From 9a350062eabbcf903e1a938939ee9d1cefb79cc8 Mon Sep 17 00:00:00 2001
From: swappy <59965507+rycerzes@users.noreply.github.com>
Date: Wed, 13 May 2026 23:38:58 +0530
Subject: [PATCH 05/35] feat: pi agent adapter

- fix agent handling
---
 src/openenv/core/harness/agents/base.py       |   2 +-
 src/openenv/core/harness/agents/cli_driver.py |  25 ++-
 src/openenv/core/harness/agents/opencode.py   |  71 ++++++---
 src/openenv/core/harness/agents/pi.py         | 145 ++++++++++++++++++
 .../core/harness/sandbox/docker_backend.py    |  13 +-
 5 files changed, 225 insertions(+), 31 deletions(-)
 create mode 100644 src/openenv/core/harness/agents/pi.py

diff --git a/src/openenv/core/harness/agents/base.py b/src/openenv/core/harness/agents/base.py
index 145d3001e..72cc9a6cf 100644
--- a/src/openenv/core/harness/agents/base.py
+++ b/src/openenv/core/harness/agents/base.py
@@ -41,7 +41,7 @@ class MCPConfigSpec:
     - ``"cli_flags"`` — the driver passes MCP configuration via CLI
       flags built by :attr:`CLIAgentSpec.build_command`.
     - ``"settings_file"`` — write into a global settings file (e.g.
-      Gemini's ``~/.gemini/settings.json``).
+      e.g. ``~/.config/agent/settings.json``).
     """
 
     method: Literal["config_file", "cli_flags", "settings_file"]

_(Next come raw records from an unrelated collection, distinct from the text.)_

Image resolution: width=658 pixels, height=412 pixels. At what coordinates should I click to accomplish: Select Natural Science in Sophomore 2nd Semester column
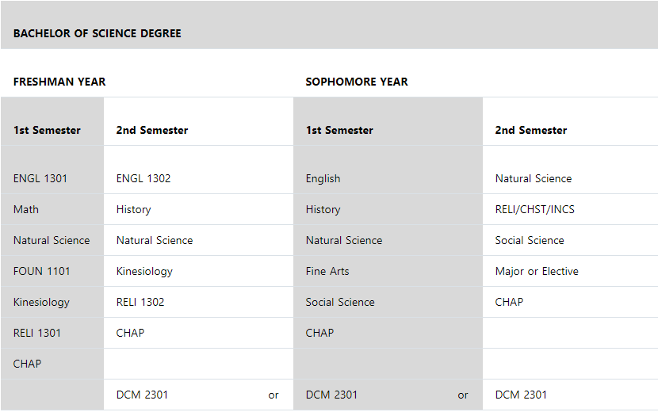coord(534,178)
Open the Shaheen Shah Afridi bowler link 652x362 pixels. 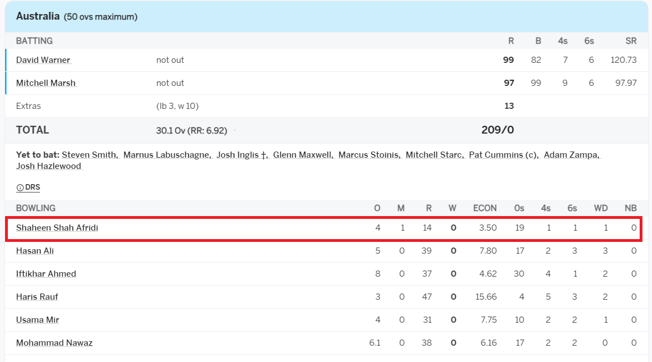click(57, 228)
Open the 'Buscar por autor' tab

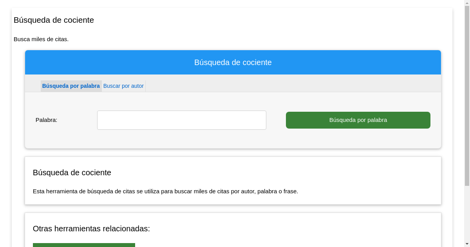tap(123, 86)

diff --git a/src/openenv/core/harness/agents/cli_driver.py b/src/openenv/core/harness/agents/cli_driver.py
index 8e8179889..760218687 100644
--- a/src/openenv/core/harness/agents/cli_driver.py
+++ b/src/openenv/core/harness/agents/cli_driver.py
@@ -166,11 +166,23 @@ def collect_artifacts(self) -> dict[str, Any]:
                 if artifact_spec.format == "json":
                     result[name] = json.loads(content)
                 elif artifact_spec.format == "jsonl":
-                    result[name] = [
-                        json.loads(line)
-                        for line in content.splitlines()
-                        if line.strip()
-                    ]
+                    # Parse valid JSON lines, skip non-JSON preamble
+                    # (e.g. opencode emits database migration messages
+                    # before the first JSON event).
+                    records = []
+                    for line in content.splitlines():
+                        line = line.strip()
+                        if not line:
+                            continue
+                        try:
+                            records.append(json.loads(line))
+                        except json.JSONDecodeError:
+                            _log.debug(
+                                "Skipping non-JSON line in %s: %s",
+                                artifact_spec.path,
+                                line[:120],
+                            )
+                    result[name] = records
                 else:
                     result[name] = content
             except Exception:
@@ -468,7 +480,8 @@ def _write_mcp_config(
                 home=home,
             )
             mcp_content = self.spec.build_mcp_config(self.spec, [], workdir)
-            sandbox.write_text(mcp_path, mcp_content)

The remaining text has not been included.